Ninguém sabe qual o melhor modelo de promoção e vendas para os produtos digitais simplesmente pelo fato de que não há histórico – estamos trabalhando no escuro. É tudo muito novo, recente e diferente. Por exemplo, para abrir uma livraria, estuda-se a viabilidade economica através de dados e simulações onde os cálculos e valores são conhecidos. Então chega-se a um índice matemático que pode ser comparado com valores de mercado para se tomar a decisão. Ou outro exemplo: para lançar um livro, escolhe-se uma capa ‘comercial’, envia exércitos de vendedores e representantes para as livrarias e similares para sentir o ‘mercado’, define-se uma tiragem e manda em consignação para as lojas. De acordo com estatísticas e simulações sabe-se com boa precisão quanto e onde vai vender.
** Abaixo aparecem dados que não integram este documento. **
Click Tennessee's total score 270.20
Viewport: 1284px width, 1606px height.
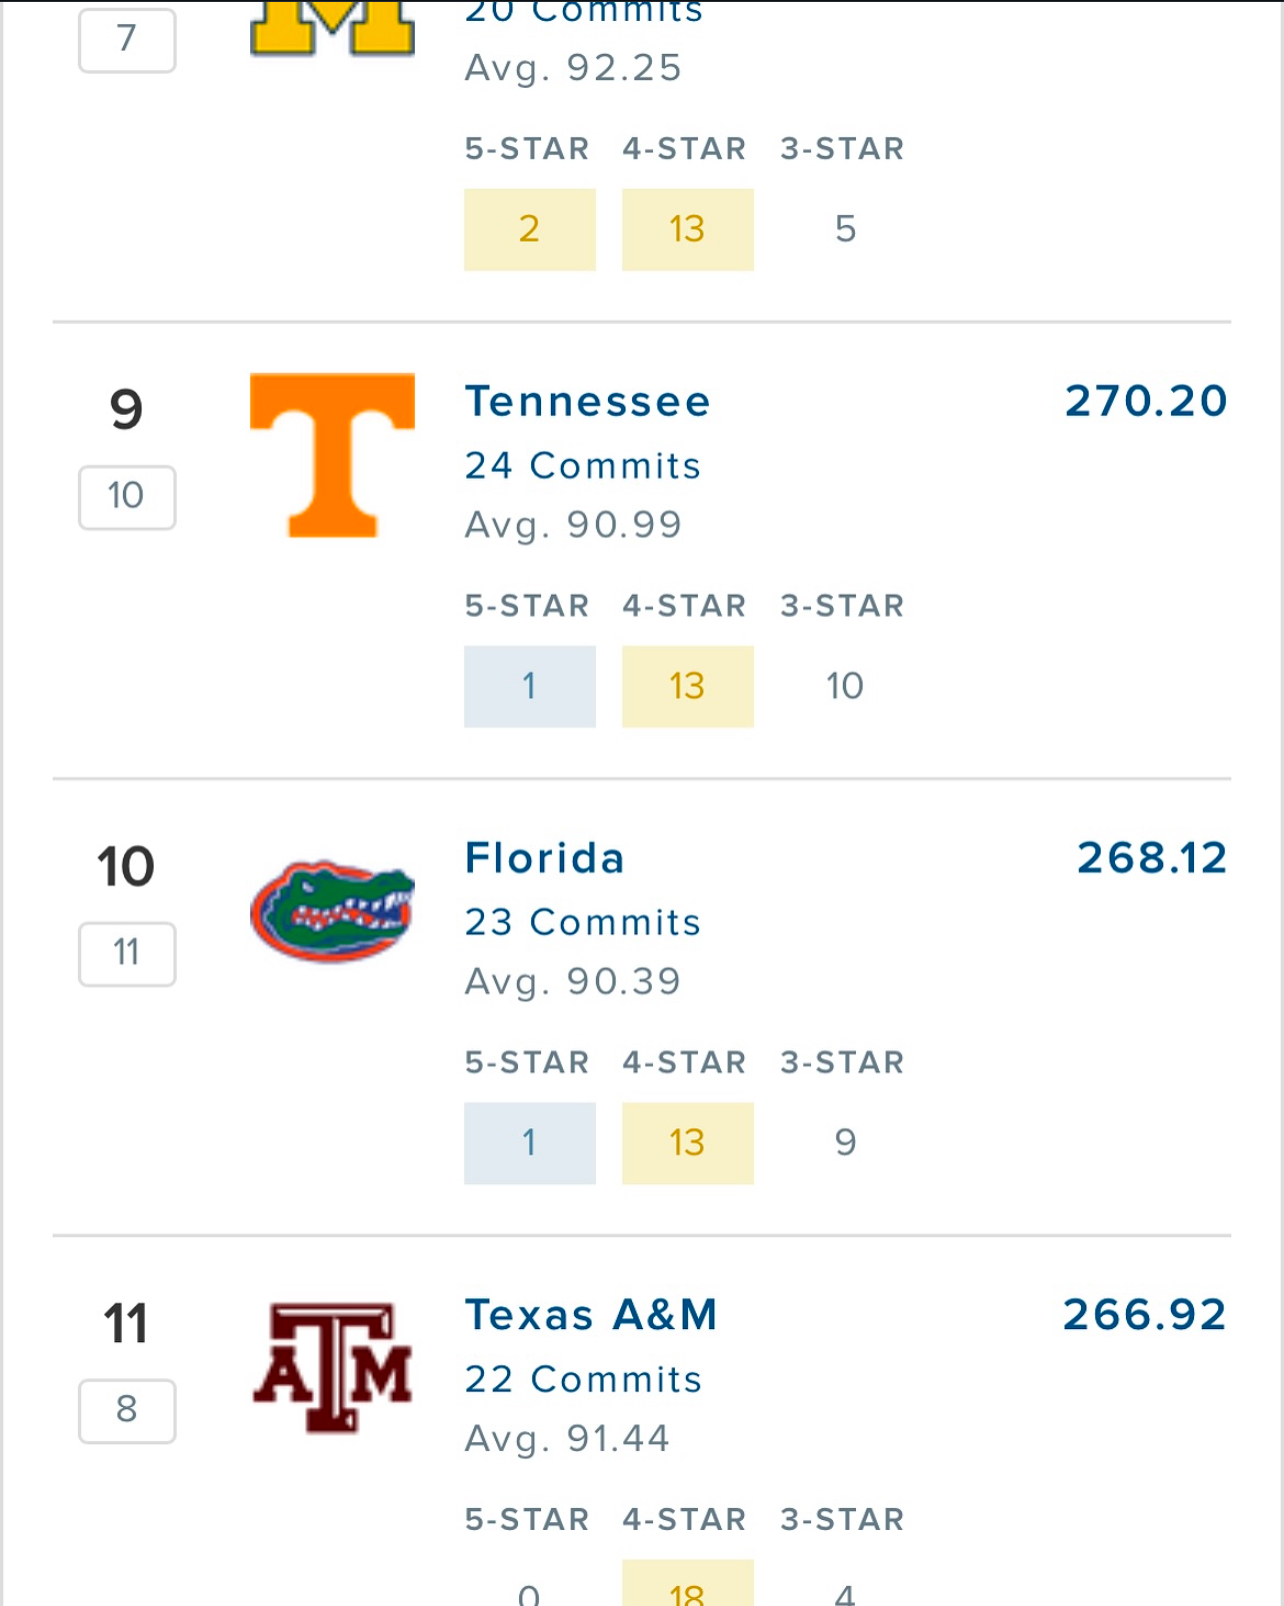pos(1146,401)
Tudo isso muda com o digital.

As estatísticas, dados e cálculos são outros. A abrangência é global e anônima. Você não sabe se naquele IP tem 1, 2 ou 1000 pessoas ligadas, nem se quem está atrás da tela do computador é quem diz ser. Através de cadastros e comportamento de compra, podemos ter uma pálida idéia do nosso cliente. Mas comparar com o que?